The audience? Well, we're fickle, curious creatures, demanding, in the case of "Trading Spaces," captivating reality. Yet we often act indignant the moment we discover exactly how the show has been produced. During the first season of "Survivor" a photograph of a camera operator and other crew members hovering over the cast illustrated this perfectly; we knew that people were there filming, but the camera's intoxicatingly singular point of view makes it easy to forget just where that footage came from, never mind how it was edited.

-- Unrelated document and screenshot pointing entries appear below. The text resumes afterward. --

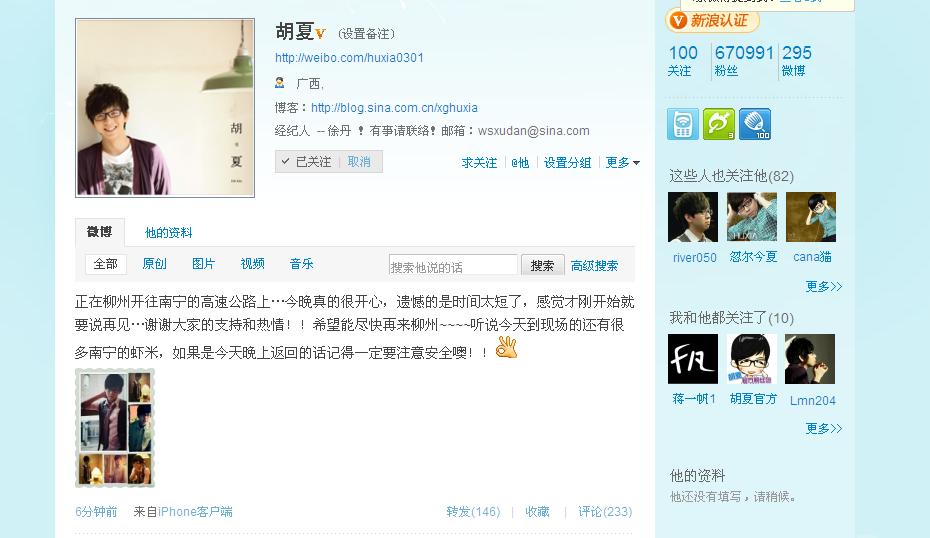930x538 pixels.
Task: Expand 更多>> under 我和他都关注了
Action: (823, 428)
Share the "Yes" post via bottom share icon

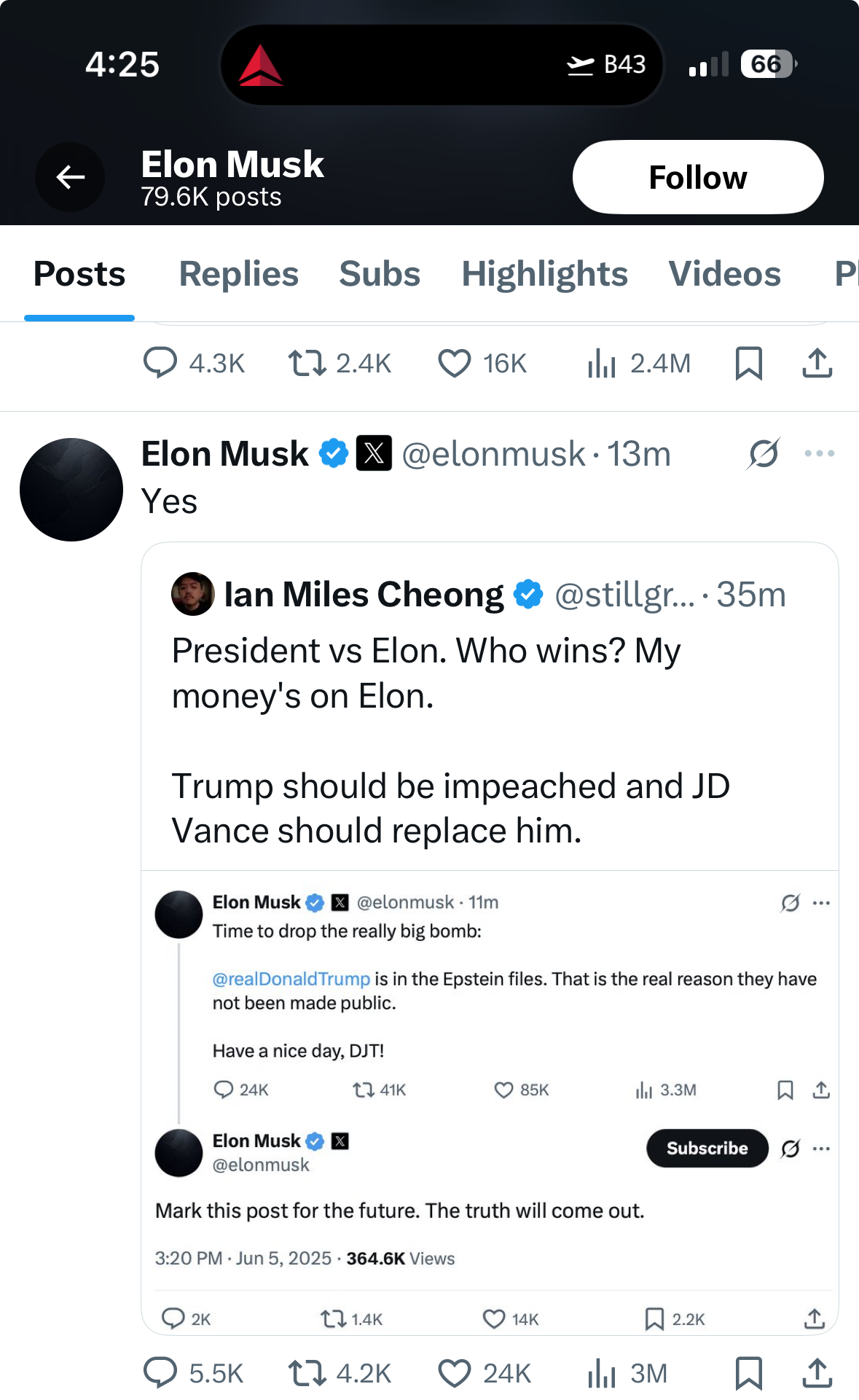coord(817,1373)
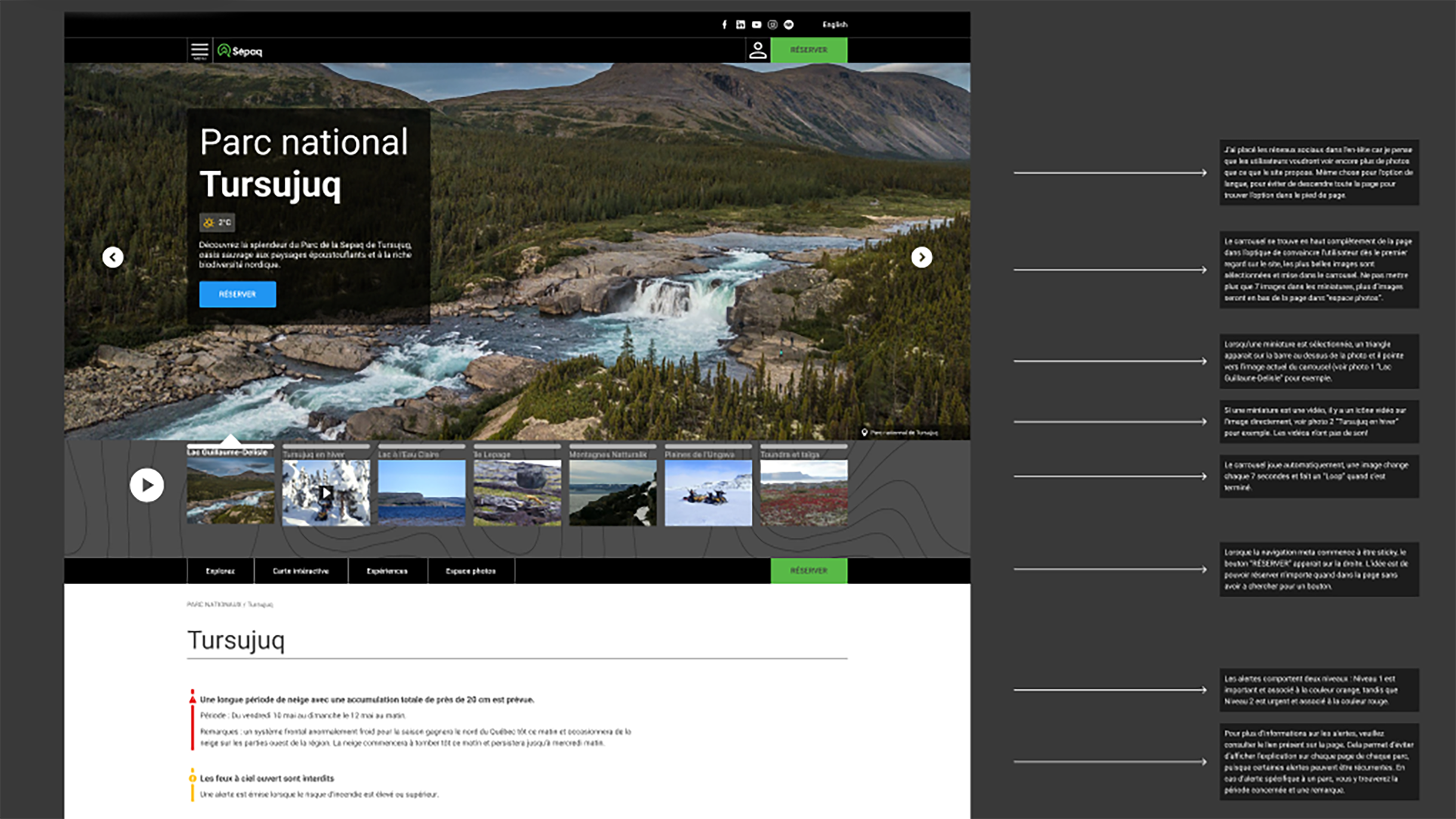Switch the site language to English
This screenshot has height=819, width=1456.
(835, 24)
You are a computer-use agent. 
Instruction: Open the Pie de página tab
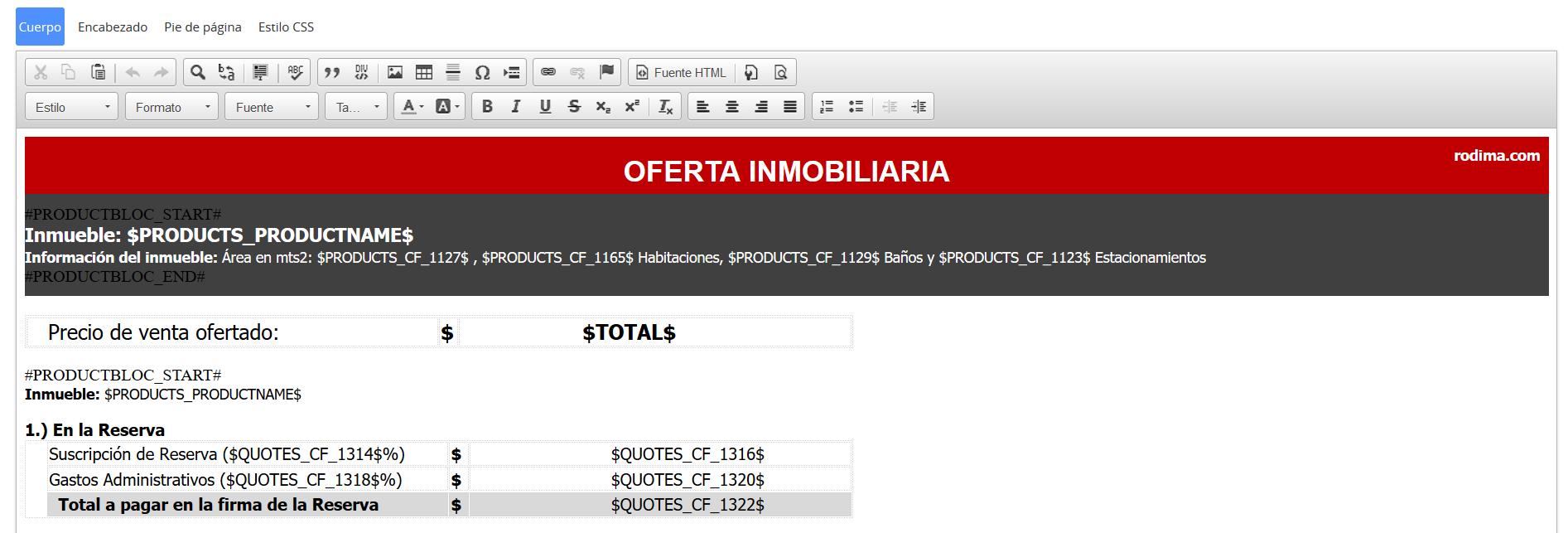click(203, 27)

The show looks so good to us, so real, that we're taken aback when we discover that it's not quite a transcript of real life.
Maybe we've grown so disgustingly arrogant that we actually assume our lives are flawless and fascinating enough to just be recorded raw and then broadcast to millions of viewers. But that's never been the case. From the most innocuous documentaries (the most insipidly dry nature show) to the most argumentative nonfiction shows (anything by Michael Moore) to trusted sources of information (your local news), documentaries and other forms of nonfiction TV are all about shooting and editing footage that pushes viewers in a certain direction. Raw footage is not television -- it's a home movie. On "Trading Spaces," the crew will spend maybe 30 hours working on the rooms. From that, only eight or nine 30-minute Beta tapes will be recorded in each house, providing roughly eight to 10 hours of footage that will be edited down to 44 minutes. What happens to make that compression successful doesn't make the results fake, it just makes it TV.
Walking through the aisles of Lowe's with Doug, I asked him about the one thing that has become the show's trademark: the designer's removal of ceiling fans, sometimes to accommodate new fixtures, other times for aesthetic reasons. During this episode a total of three ceiling fans lost their lives between the two houses, despite the homeowners' pleas that this is Texas, for crying out loud.
"What is it with you guys and ceiling fans?" I asked.
"I know they're practical, but they don't look good," Doug said.
What's practical doesn't look good. There probably isn't a better explanation for why the show is constructed the way it is. Watch an episode of "Trading Spaces" and you will be deceived, but you will not have been betrayed.